- Location of Cathan, Washington
- Coordinates: 48°6′50″N 122°16′29″W﻿ / ﻿48.11389°N 122.27472°W
- Country: United States
- State: Washington
- County: Snohomish

Area
- • Total: 2.7 sq mi (7.0 km^{2})
- • Land: 2.7 sq mi (6.9 km^{2})
- • Water: 0.039 sq mi (0.1 km^{2})
- Elevation: 367 ft (112 m)

Population (2000)
- • Total: 526
- • Density: 198/sq mi (76.5/km^{2})
- Time zone: UTC-8 (Pacific (PST))
- • Summer (DST): UTC-7 (PDT)
- FIPS code: 53-10585
- GNIS feature ID: 1867604

= Cathan, Washington =

Cathan is a former census-designated place (CDP) in Snohomish County, Washington, United States. The population was 526 at the 2000 census. The CDP was discontinued at the 2010 census.

==Geography==
Cathan is located at (48.113880, -122.274621).

According to the United States Census Bureau, the CDP has a total area of 2.7 square miles (6.9 km^{2}), of which, 2.7 square miles (6.9 km^{2}) of it is land and 0.04 square miles (0.1 km^{2}) of it (1.12%) is water.

==Demographics==
As of the census of 2000, there were 526 people, 176 households, and 136 families residing in the CDP. The population density was 198.1 people per square mile (76.6/km^{2}). There were 181 housing units at an average density of 68.2/sq mi (26.4/km^{2}). The racial makeup of the CDP was 90.11% White, 0.38% African American, 3.61% Native American, 1.52% Asian, 0.57% Pacific Islander, and 3.80% from two or more races. Hispanic or Latino of any race were 2.66% of the population.

There were 176 households, out of which 38.6% had children under the age of 18 living with them, 65.3% were married couples living together, 8.0% had a female householder with no husband present, and 22.7% were non-families. 14.8% of all households were made up of individuals, and 0.6% had someone living alone who was 65 years of age or older. The average household size was 2.99 and the average family size was 3.28.

In the CDP, the age distribution of the population shows 28.9% under the age of 18, 7.6% from 18 to 24, 30.4% from 25 to 44, 28.9% from 45 to 64, and 4.2% who were 65 years of age or older. The median age was 37 years. For every 100 females, there were 108.7 males. For every 100 females age 18 and over, there were 102.2 males.

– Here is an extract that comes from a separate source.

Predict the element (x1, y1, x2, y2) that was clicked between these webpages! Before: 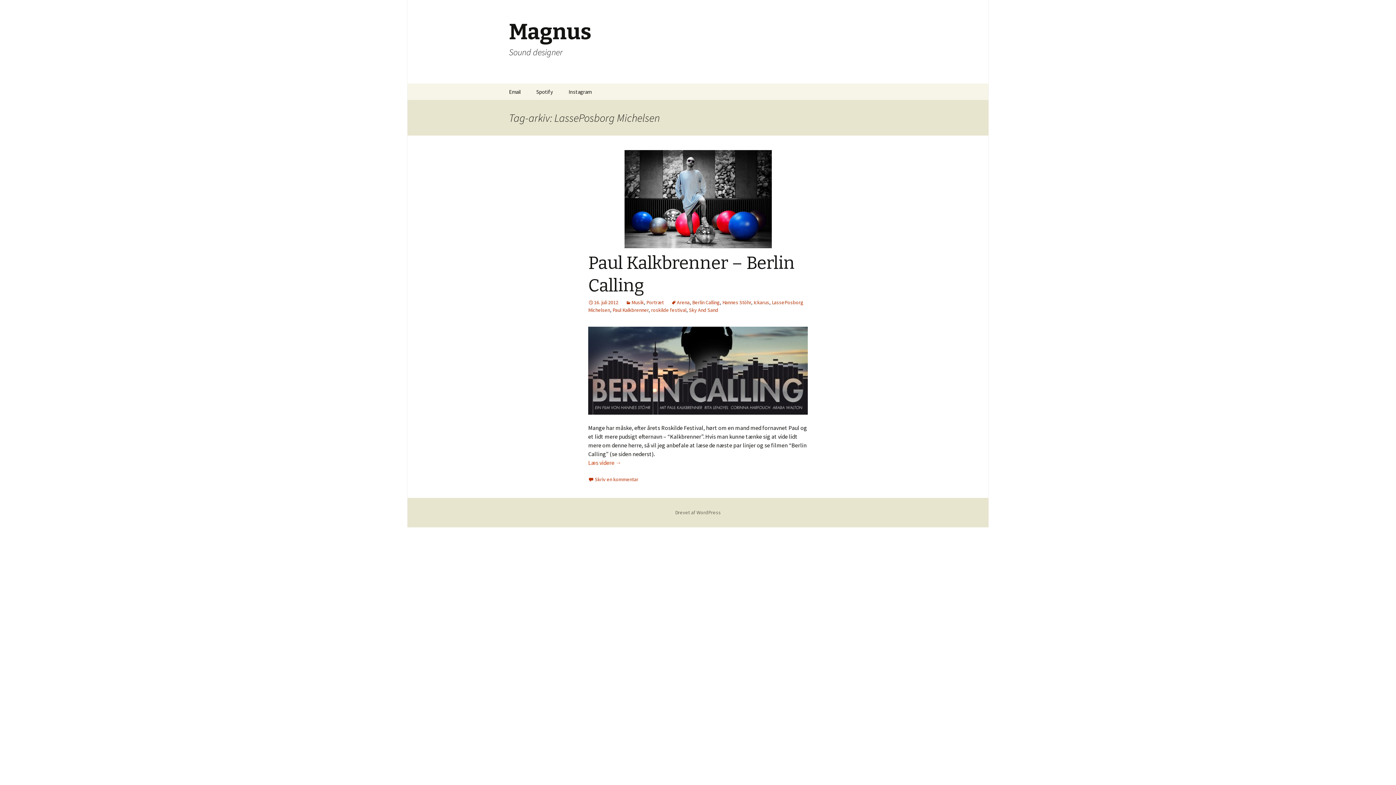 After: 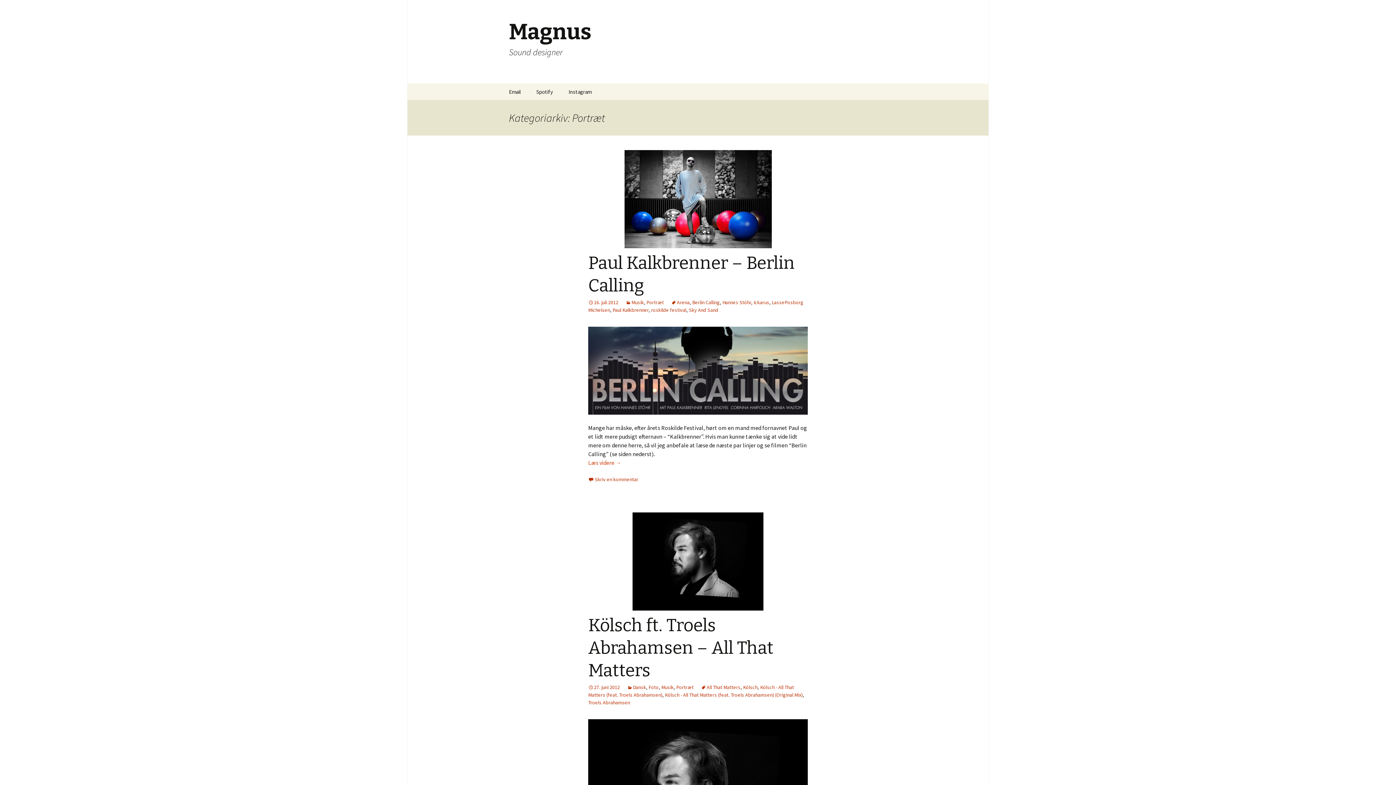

The median income for a household in the CDP was $58,875, and the median income for a family was $61,250. Males had a median income of $44,375 versus $31,339 for females. The per capita income for the CDP was $20,940. About 1.5% of families and 1.8% of the population were below the poverty line, including 1.3% of those under age 18 and none of those age 65 or over.